Data released yesterday showed that manufacturing in China has shrunk for the fifth month in a row. Whilst this release isn’t a surprise, given China’s slowing economic output throughout most of 2023, it’s a further blow to their stagnating economy. Many are calling on Beijing to add further stimulus measures to revive the global economy. Markets fell overnight and upon opening this morning on the back of the manufacturing news. 

A flurry of European economic data to watch

Today marks a deluge of data being released from the Eurozone, which markets will await with bated breath. The Eurozone region is set to release CPI (Consumer Price Index) figures, which provides a huge indicator of inflation. France and Italy are also releasing their own CPI figures. At the same time, France is scheduled to reveal their GDP (Gross Domestic Product), which will show how much they’ve grown. Meanwhile, Germany is set to follow up with their unemployment numbers. Whilst many of these numbers are often analysed, forecasted and therefore unsurprising in nature, they help to give a clear picture of the economic health of countries and the region. Unsurprisingly, this often triggers a market response based on sentiment. 

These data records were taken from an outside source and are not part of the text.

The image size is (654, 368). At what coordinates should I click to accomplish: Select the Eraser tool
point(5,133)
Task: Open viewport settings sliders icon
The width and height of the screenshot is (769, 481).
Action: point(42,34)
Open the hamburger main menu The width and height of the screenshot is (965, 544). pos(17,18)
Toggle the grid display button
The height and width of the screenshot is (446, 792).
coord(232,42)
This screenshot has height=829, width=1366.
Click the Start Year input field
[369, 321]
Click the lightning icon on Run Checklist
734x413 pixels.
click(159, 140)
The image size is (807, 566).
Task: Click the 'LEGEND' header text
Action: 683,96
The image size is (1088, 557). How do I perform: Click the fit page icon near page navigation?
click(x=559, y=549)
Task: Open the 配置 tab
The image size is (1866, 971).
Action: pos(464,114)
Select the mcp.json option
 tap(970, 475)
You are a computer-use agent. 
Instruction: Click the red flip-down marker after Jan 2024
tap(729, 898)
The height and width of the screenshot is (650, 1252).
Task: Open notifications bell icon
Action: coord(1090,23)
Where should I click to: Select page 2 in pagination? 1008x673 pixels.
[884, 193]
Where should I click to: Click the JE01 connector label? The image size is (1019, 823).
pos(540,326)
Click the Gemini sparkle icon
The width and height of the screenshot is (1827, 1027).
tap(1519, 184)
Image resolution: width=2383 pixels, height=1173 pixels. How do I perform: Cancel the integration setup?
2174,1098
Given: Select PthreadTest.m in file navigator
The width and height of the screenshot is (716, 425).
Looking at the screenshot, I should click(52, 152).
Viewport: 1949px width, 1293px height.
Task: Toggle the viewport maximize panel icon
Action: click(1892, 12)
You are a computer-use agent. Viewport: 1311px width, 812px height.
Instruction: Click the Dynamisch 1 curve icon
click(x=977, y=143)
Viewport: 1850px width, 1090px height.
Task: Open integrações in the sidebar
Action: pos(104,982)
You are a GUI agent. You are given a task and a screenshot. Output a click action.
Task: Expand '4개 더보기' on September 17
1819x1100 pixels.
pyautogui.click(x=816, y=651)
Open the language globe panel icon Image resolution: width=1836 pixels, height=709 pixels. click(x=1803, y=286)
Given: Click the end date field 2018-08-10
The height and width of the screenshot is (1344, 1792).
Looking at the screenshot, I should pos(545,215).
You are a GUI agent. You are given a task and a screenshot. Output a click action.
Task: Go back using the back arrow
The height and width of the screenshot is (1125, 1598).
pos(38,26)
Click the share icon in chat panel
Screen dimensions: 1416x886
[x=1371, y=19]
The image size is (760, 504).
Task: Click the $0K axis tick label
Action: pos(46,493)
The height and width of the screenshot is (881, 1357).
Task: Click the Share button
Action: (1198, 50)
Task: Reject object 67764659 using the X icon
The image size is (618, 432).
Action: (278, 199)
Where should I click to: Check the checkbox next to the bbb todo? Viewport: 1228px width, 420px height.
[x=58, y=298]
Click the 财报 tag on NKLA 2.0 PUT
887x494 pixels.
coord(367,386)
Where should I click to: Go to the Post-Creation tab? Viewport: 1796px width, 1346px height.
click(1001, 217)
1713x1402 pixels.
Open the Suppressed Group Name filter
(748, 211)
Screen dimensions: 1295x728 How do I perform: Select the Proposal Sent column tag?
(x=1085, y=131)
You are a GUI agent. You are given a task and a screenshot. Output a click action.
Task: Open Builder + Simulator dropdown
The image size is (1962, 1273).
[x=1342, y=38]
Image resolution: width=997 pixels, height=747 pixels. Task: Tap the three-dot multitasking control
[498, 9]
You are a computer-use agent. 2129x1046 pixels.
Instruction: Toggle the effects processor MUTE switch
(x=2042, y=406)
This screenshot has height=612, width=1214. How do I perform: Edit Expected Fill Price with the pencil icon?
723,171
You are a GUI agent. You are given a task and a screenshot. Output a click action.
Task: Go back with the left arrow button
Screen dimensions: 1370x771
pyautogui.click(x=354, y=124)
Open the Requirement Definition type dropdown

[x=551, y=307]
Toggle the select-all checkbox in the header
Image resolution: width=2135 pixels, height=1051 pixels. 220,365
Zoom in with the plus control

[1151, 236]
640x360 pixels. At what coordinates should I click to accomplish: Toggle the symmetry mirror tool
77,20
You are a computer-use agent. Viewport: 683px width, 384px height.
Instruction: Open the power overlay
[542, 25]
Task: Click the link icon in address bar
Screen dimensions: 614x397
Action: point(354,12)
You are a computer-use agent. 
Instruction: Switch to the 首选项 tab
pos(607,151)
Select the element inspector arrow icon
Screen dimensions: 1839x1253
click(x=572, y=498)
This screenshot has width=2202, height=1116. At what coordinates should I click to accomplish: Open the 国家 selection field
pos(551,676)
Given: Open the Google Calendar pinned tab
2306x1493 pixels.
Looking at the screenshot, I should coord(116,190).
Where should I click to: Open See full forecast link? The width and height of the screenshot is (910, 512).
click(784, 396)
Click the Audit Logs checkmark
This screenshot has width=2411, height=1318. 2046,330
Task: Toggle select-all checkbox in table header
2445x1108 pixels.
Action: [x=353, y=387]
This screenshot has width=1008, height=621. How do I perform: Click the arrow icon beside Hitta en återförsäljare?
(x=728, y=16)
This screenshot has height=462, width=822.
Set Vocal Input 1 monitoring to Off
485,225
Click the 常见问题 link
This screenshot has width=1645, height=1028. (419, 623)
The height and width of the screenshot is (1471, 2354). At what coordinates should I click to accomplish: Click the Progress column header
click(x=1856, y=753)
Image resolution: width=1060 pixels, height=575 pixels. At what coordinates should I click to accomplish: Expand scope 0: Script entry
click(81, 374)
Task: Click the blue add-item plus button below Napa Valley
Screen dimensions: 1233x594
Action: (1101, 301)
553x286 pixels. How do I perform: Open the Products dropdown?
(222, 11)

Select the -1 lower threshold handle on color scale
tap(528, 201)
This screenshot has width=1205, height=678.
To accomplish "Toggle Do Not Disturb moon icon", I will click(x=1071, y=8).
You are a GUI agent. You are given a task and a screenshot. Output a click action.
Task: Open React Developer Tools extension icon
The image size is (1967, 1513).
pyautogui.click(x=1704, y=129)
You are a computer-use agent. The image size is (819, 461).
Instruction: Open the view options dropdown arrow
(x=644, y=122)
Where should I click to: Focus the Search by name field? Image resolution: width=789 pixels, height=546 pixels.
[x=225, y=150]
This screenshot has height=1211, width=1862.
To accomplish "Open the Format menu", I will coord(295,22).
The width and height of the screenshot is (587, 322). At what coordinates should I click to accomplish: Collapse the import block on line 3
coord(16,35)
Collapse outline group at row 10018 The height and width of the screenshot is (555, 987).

UBS publishes first earnings since Credit Suisse takeover

UBS released its earnings today, for the first time since its Credit Suisse takeover. The earnings announcements revealed a profit for the second quarter of 2023, which UBS said was reflective of the $28.93 billion in negative goodwill. All this means is that they acquired Credit Suisse for a lower price than it was perhaps worth. But given the recent state of the bank, it was a fair acquisition. They also announced that Credit Suisse would be fully integrated by 2024. This announcement buoyed up investors, shooting the share price up 4% as markets opened.